I'm with Evan here--I am not looking to get hired either. Unfortunately, my data analysis/programming skills aren't what Evan's are!
Hopefully some of the data will be pulled together for easier usage sometime soon--more and more people have the ability to compile it.
Re: Talking about data acquisition
Posted: Fri Apr 26, 2013 10:55 pm
by AcrossTheCourt
EvanZ wrote:AcrossTheCourt wrote:No, not blaming them for joining a team. The problem is once they do the website is toast. So you need a website with a large group of people or some system where certain roles can be filled once the person is gone.
You need someone like me who is happy with his current job and not looking to be hired by the NBA (although I can't say the opportunity hasn't been presented).
And if I did take a job, I'd make it a condition of being hired that the site would have to stay up.
FWIW, I'm actually planning to get the 90's data (as far back as I can go) this summer and put it on nbawowy. Look for it.
I'd love to see that 90's data in any form, though it'd be fun to play around with the raw data. Thanks for that.

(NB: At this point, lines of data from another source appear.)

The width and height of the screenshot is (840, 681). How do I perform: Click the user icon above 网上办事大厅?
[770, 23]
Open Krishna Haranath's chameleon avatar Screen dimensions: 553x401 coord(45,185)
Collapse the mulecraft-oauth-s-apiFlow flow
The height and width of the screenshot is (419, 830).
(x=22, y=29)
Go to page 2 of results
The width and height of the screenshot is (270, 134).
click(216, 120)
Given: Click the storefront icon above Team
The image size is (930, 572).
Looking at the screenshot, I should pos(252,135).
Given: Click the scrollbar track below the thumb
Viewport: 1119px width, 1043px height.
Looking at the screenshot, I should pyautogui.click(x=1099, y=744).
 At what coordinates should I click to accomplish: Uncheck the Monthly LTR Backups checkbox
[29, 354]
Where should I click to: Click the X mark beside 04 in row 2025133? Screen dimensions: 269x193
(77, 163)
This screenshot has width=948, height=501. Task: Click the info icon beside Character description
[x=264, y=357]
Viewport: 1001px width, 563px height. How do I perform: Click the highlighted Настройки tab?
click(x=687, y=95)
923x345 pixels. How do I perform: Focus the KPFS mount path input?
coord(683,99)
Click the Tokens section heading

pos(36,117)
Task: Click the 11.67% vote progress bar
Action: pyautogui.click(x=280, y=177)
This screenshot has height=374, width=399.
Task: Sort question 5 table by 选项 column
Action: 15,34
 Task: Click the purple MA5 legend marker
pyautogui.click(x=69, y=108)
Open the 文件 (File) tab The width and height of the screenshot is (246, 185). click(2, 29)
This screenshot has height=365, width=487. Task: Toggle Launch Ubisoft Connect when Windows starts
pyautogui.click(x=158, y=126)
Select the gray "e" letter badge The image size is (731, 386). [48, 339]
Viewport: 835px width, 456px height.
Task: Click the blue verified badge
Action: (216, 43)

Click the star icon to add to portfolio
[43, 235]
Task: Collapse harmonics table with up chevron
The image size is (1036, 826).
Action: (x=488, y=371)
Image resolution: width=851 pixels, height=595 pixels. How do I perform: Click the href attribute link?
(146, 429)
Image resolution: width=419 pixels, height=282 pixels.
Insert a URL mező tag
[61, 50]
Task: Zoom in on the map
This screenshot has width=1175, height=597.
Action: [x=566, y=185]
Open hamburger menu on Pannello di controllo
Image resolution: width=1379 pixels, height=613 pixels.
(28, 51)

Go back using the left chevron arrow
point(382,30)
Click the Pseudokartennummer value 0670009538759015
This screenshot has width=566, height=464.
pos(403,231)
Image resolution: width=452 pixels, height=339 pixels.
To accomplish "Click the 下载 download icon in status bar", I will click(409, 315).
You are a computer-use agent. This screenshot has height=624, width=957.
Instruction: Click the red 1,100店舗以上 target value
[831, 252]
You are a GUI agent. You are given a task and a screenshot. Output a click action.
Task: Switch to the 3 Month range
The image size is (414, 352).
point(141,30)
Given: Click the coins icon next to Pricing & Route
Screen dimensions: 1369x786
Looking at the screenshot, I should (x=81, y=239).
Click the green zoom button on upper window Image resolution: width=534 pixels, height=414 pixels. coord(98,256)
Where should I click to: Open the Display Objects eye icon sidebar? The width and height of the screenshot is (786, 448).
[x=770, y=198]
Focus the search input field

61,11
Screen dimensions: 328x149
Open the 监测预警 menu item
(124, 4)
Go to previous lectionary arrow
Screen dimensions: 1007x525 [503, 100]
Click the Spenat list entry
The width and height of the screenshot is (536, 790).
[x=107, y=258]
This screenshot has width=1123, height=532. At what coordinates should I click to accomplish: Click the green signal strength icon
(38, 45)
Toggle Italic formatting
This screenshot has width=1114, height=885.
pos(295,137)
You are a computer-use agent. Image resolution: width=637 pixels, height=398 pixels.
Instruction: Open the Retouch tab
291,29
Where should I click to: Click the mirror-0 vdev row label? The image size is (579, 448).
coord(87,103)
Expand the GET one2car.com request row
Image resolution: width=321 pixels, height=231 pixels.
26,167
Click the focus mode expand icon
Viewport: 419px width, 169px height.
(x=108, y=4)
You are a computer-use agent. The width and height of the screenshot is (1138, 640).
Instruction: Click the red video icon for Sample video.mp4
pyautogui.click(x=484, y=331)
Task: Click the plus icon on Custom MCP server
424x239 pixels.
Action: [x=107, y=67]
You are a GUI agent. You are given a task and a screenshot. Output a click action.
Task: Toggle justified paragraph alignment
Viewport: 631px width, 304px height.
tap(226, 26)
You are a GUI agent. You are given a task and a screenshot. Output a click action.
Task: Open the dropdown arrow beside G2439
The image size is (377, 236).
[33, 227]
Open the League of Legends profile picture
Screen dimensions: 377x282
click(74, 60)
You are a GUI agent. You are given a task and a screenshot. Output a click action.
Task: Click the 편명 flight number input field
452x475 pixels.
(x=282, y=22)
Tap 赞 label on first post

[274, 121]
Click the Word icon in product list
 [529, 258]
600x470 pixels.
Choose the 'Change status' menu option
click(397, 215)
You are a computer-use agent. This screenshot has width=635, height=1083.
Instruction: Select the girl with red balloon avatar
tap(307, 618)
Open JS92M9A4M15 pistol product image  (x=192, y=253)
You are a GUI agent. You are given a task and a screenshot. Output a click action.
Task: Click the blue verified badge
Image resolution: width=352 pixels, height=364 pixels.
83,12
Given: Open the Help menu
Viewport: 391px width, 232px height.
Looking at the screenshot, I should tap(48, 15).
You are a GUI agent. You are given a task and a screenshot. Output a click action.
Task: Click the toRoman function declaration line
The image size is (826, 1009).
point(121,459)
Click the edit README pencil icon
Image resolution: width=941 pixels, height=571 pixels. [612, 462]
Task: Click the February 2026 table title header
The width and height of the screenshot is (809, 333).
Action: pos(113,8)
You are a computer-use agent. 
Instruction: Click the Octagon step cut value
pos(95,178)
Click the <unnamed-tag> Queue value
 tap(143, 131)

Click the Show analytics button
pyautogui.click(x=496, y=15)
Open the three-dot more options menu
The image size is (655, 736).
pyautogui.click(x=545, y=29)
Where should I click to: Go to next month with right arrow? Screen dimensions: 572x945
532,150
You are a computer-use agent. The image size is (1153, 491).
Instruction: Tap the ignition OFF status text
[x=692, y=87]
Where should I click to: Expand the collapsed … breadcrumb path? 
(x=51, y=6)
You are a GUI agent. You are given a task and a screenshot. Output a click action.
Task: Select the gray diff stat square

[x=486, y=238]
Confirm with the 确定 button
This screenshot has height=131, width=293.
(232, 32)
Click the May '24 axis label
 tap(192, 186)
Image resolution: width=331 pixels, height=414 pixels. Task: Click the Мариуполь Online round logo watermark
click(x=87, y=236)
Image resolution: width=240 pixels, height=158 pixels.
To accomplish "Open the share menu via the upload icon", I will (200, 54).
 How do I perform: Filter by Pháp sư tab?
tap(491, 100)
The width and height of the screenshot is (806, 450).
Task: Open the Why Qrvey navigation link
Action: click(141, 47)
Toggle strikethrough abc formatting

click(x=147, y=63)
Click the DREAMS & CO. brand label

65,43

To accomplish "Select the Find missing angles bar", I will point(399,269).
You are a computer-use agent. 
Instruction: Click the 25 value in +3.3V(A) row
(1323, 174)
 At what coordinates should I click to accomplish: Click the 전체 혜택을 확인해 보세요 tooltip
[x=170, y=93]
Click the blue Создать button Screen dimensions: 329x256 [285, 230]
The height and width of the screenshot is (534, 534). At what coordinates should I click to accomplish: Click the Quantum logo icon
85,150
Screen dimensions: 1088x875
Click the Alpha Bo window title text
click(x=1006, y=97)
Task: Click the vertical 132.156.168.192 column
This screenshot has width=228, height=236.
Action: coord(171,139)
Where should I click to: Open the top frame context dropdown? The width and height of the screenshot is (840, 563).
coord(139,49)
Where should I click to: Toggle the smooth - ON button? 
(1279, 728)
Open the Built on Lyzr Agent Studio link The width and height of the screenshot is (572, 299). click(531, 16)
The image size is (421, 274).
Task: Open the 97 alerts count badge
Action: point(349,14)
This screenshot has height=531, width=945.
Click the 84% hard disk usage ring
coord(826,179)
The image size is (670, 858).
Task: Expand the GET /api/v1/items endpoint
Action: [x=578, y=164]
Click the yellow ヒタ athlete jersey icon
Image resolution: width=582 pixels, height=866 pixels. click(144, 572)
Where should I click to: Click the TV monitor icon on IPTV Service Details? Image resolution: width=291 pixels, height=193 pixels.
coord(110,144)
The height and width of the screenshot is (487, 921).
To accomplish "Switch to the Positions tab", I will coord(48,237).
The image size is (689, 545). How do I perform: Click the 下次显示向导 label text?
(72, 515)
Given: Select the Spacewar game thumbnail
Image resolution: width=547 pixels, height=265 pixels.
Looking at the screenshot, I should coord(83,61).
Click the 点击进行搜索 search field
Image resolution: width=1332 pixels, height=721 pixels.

Re: Talking about data acquisition
Posted: Sat Apr 27, 2013 4:16 pm
by kpascual
I've been thinking for a while about building an API on top of my site, so that my play by play, shot chart, and fiveman datas can be publicly accessible to you all. Actually it's already 70% built.
But I hesitate to do so mainly because I would incur all the bandwidth costs, and would have to deal with all the complaints about data quality, too. Plus I spent countless hours building all the scripts, and man is it a lot of ***** work.
I would also like to point out that my NBA data scraping scripts are open-sourced, so you can get the data on your own computer.
https://github.com/kpascual/nbascrape
Re: Talking about data acquisition
Posted: Sat Apr 27, 2013 5:38 pm
by EvanZ
Are you running everything off your own personal server?
Re: Talking about data acquisition
Posted: Sun Apr 28, 2013 2:07 am
by Ori
kpascual wrote:I've been thinking for a while about building an API on top of my site, so that my play by play, shot chart, and fiveman datas can be publicly accessible to you all. Actually it's already 70% built.
But I hesitate to do so mainly because I would incur all the bandwidth costs, and would have to deal with all the complaints about data quality, too. Plus I spent countless hours building all the scripts, and man is it a lot of fucking work.
I would also like to point out that my NBA data scraping scripts are open-sourced, so you can get the data on your own computer.
https://github.com/kpascual/nbascrape
I'm really excited to look through this, thank you.
Re: Talking about data acquisition
Posted: Sun Apr 28, 2013 5:09 pm
by kpascual
EvanZ wrote:Are you running everything off your own personal server?
Shared web hosting. So I don't own the box per se, but I'm paying for it. I was thinking of moving everything to Amazon (AWS) to scale, but again, bandwidth costs.
You know what, **** it, I'll expose some of my data. I'll post a link when it's complete.